Примечание. Коэффициент V Крамера – 0,103.

18 Достижение семейного счастья – процесс, в котором внутренняя мотивация человека играет ключевую роль, а сама трактовка семейного счастья может быть крайне субъективной. Относительное эмоционально-психологическое и материальное благополучие в семье, наличие в ней детей (ребенка) уже может рефлексироваться как семейное счастье. А для этого важна способность человека не столько к принятию «правильных» брачных, репродуктивных и воспитательных решений, сколько к убеждению себя в их «правильности» и безальтернативности. Соответственно, здесь стоит, прежде всего, проблема личного выбора, но не проблема реализации жизненных шансов как вероятности, исходящей из комбинации внешних и внутренних факторов. Тихая, спокойная жизнь – также в огромной мере результат эмоционально-психологической адаптации к наличной ситуации при отказе от достижительских жизненных стратегий. Но применительно к таким параметрам жизненного успеха, как материальное благополучие, профессиональная самореализация, карьера (отчасти – признание окружающих людей), проблема их достижения встает с особой остротой, поскольку определяется комбинацией комплекса факторов, действующих на личностном, микро-, мезо- и макросоциальном уровнях. Соответственно, пространство воспроизводства повседневных жизненных практик, условия, способствующие либо препятствующие накоплению человеческого и социального капитала индивида, становятся ключевыми параметрами жизненных шансов и их реализации.
19 При изучении субъективных представлений о жизненном успехе и факторов его достижения важно понимать конфигурацию локусов контроля в осознании индивидом возможностей влияния на собственную жизненную траекторию. Так, доминирование внешнего либо, наоборот, внутреннего локуса контроля способно ослабить или, соответственно, усилить действенность внешних по отношению к индивиду условий его самореализации. Чем сильнее выражен внутренний локус контроля, тем больше вероятность проявления индивидом активных адаптационных стратегий.

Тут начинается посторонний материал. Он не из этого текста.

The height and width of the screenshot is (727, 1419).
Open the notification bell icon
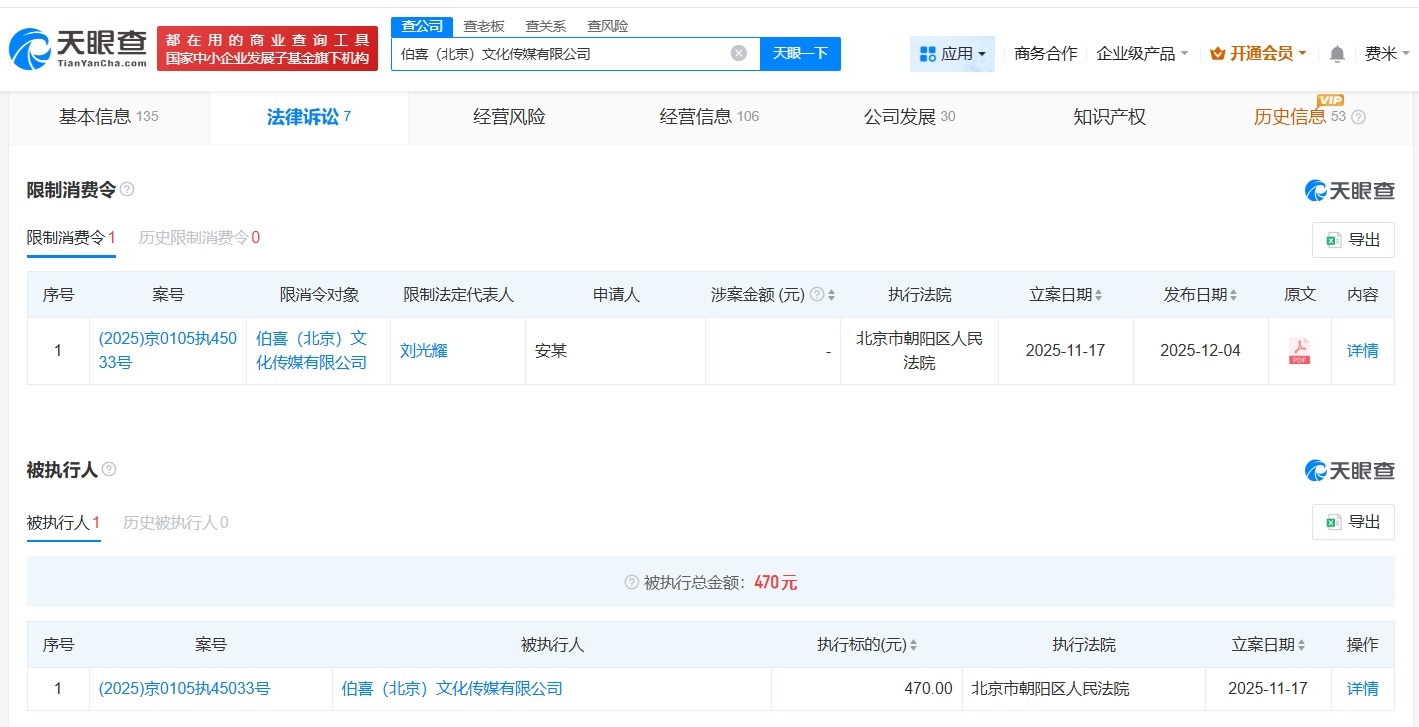point(1336,53)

20 Согласно результатам исследования, ни внутренний, ни внешний локус контроля нельзя отнести к однозначно доминирующим в осмыслении факторов достижения жизненного успеха. Так, 60,3% опрошенных считают личные усилия и активность ключевыми в (не)достижении богатства и успеха. Вторым по значимости фактором является характер ближайшего окружения индивида, особенности микрогрупповой социализации, выраженные параметром «семейное воспитание, помощь семьи и родственников» (40,2%). На третьем месте находится фактор внесоциального характера – стечение обстоятельств, судьба (22,8%). Фактор несправедливости общественного устройства, в наибольшей мере выражающий внешнюю локализацию жизненного успеха и социального неравенства, находится по значимости на четвертом месте (18,8%). Изначальное неравенство способностей, заложенное самой природой, также отражающее роль не зависящих от личности обстоятельств, отметили 15,2% опрошенных (сумма выборов превышает 100%, так как респонденты могли указать до трех вариантов ответа).

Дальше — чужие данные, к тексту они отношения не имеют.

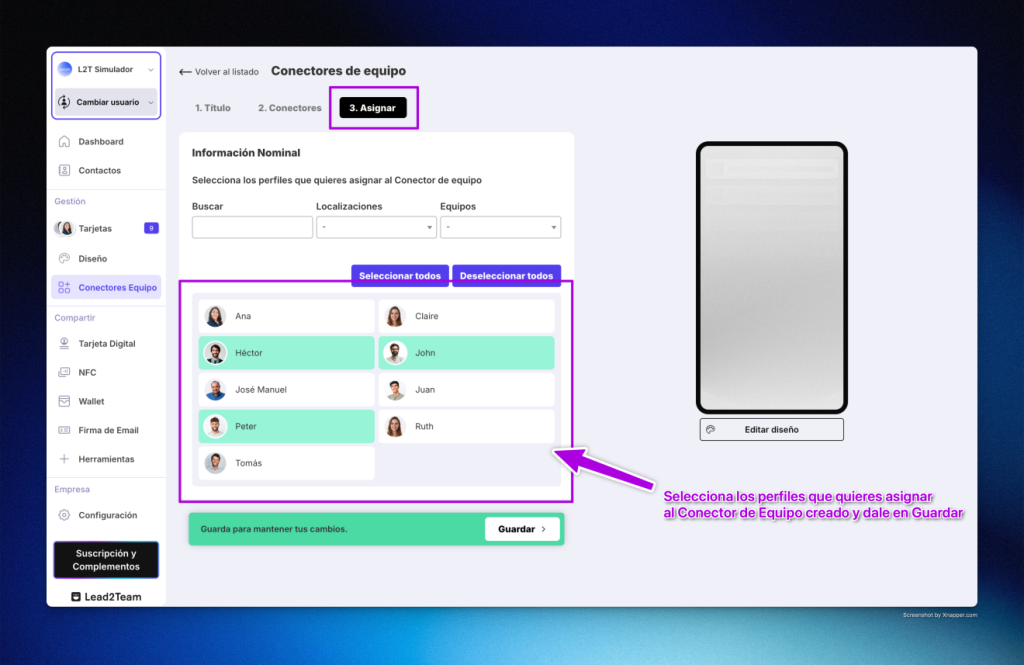Click the Firma de Email icon
The width and height of the screenshot is (1024, 665).
tap(64, 431)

21 Следует отметить наличие четкой обратной связи возраста респондентов и субъективной роли личных усилий в достижении жизненного успеха. Если на значимость данного фактора указали 44,2% респондентов старшей группы, то среди респондентов 40–59 лет – 55,7%, 30–39 лет – 63,7%, а среди молодежи 18–29 лет – 78,6%. При этом среди молодежи наиболее значительна доля и тех, кто считает достижение/недостижение жизненного успеха производной от семейного воспитания и помощи семьи и родственников. То есть значительная часть респондентов, особенно молодежи, не усматривает никакого внутреннего противоречия в сочетании двух, казалось бы, резко различающихся факторов достижения жизненного успеха.
22 Таким образом, личная активность хотя и оказалась во главе иерархии факторов достижения жизненного успеха, но уступила совокупности всех остальных факторов, имеющих отношение уже к внешнему локусу контроля жизненной ситуации. Многие респонденты, ставящие в основу жизненного успеха личные усилия, считают их все же не вполне эффективными без благоприятствующих им внешних обстоятельств, основным из которых является социальный капитал семьи. Значимость семейно-родственных сетей как ведущего адаптационного ресурса домохозяйств и ресурса развития индивида в современном российском обществе доказана многочисленными исследованиями, в том числе проведенными авторами [Реутов и др., 2019].
23

Роль образования в достижении жизненного успеха.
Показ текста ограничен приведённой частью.